哀れなそれは、小さな呻き声と水分の詰まった袋がつぶれる音と共に闇の中へと消えていった。わざわざ目を凝らせばその結末は知ることはできるだろうが。
「…………人、間。どうして、こんなところにいる」
腐った歯根しか残っていないような口から唾液と共に吐き散らされる言葉は疑問。黒い襤褸を被った男は明確にディアボロを認識し、存在を明かそうとする。
「お前た、ち、なんぞにやるもん、なんてない」
過度に力の籠められた拳はブルブルと震え、襤褸の陰から除く瞳は明らかに視線の焦点が合っていない。やや目の前のものに当たっている程度。その光がわずかに映す姿が何に見えているのかはわからないが、ただ明確な敵意だけを訴えている。
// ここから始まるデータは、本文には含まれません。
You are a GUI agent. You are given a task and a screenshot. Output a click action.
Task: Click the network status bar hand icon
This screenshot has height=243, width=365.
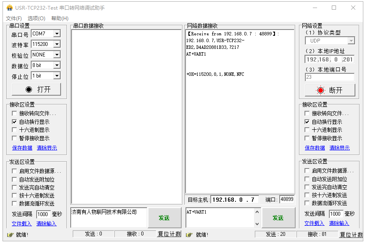(x=189, y=235)
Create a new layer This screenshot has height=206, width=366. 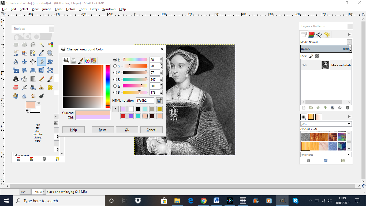(x=304, y=108)
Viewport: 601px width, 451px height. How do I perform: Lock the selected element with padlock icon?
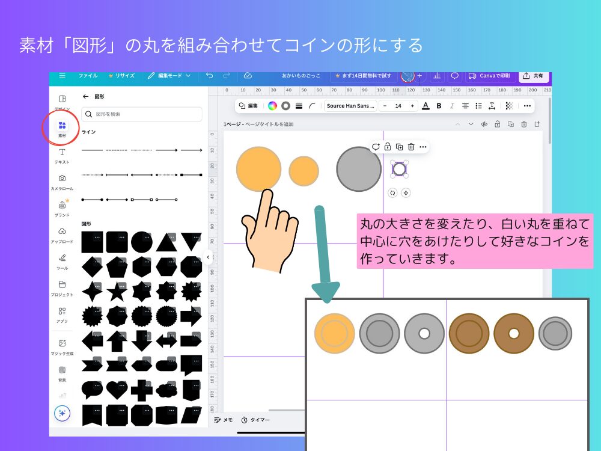[x=388, y=147]
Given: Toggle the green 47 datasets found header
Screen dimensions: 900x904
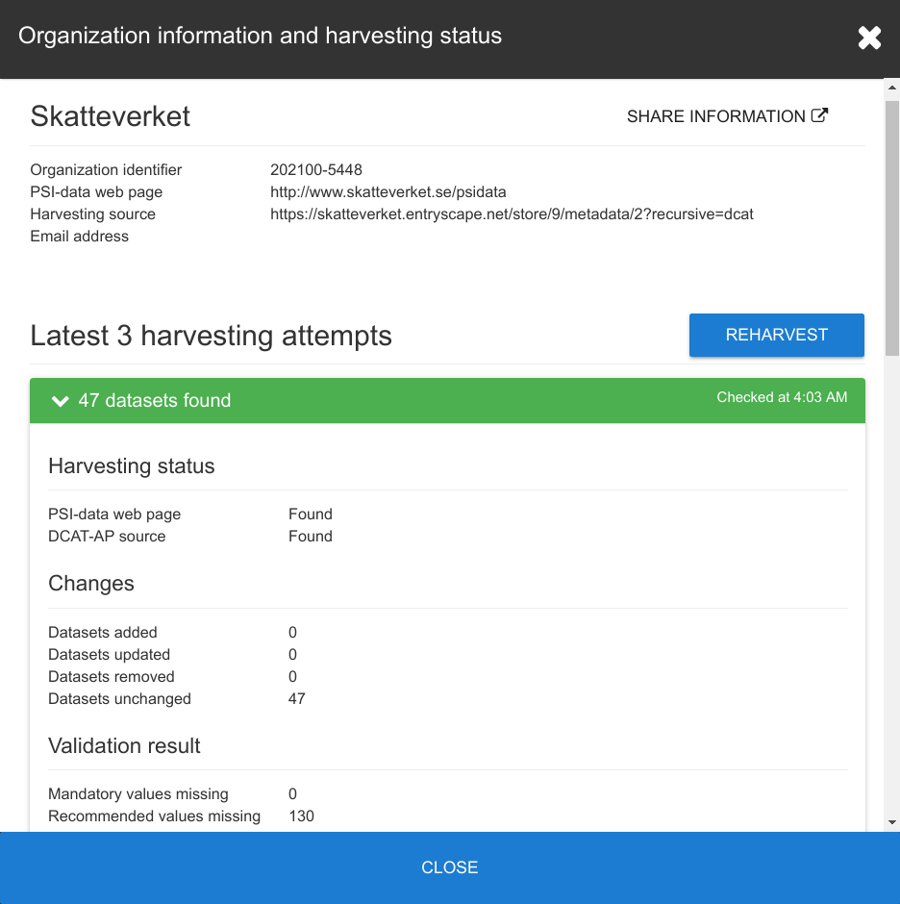Looking at the screenshot, I should click(447, 401).
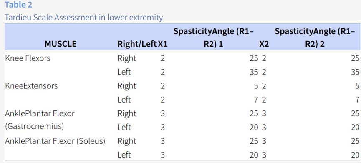The image size is (361, 163).
Task: Click the X2 column header
Action: [x=264, y=44]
「表がど、うだ、と知った、こっちゃない、こ、こ、こまで明、かすのなら」
「……やや品質は悪いな、このような場所ではこの程度か?」
しかしディアボロには関係ない。屈みこみ、散らばる粉末状のそれを一つ摘まみ上げる。少なくとも自分の常識で、という根拠からだが今手元にあるものはあまりよろしいモノではなかった。彼からすれば、目の前の暴力など何の障害にもなりえないと判断できる程度。
質問に答えず、あまつさえ無視を決め込まれた男からすれば、その行動はただの侮辱でしかない。一欠けらの情けの言葉を踏み躙られたその衝動はたやすく頭に血を登らせる。
「ぎ、ぎひゅうぅいぃっ!!!」
閉じ切らない口から泡とともに激の感情が噴き出てくる。携えたずだ袋を、中に何が入っているかわからない赤く染みた袋を振り上げ、彼をその一部にしようとする。
だがそれは起こりえない。男はディアボロのそばに立つ精神の像を認識できていない。とっくに確認済みであり、そんな大振りをする間にほんの少し、眼球でも突いてしまえばいい、その奥、脳の髄まで。その準備がとうにできているのだから。妖怪という、以下に人間より強大なものであろうと、鬼の首領と僅かながらに交えた彼は、それに劣る者との明確な線引きはできるようになっている。
……だが、それは起こりえない。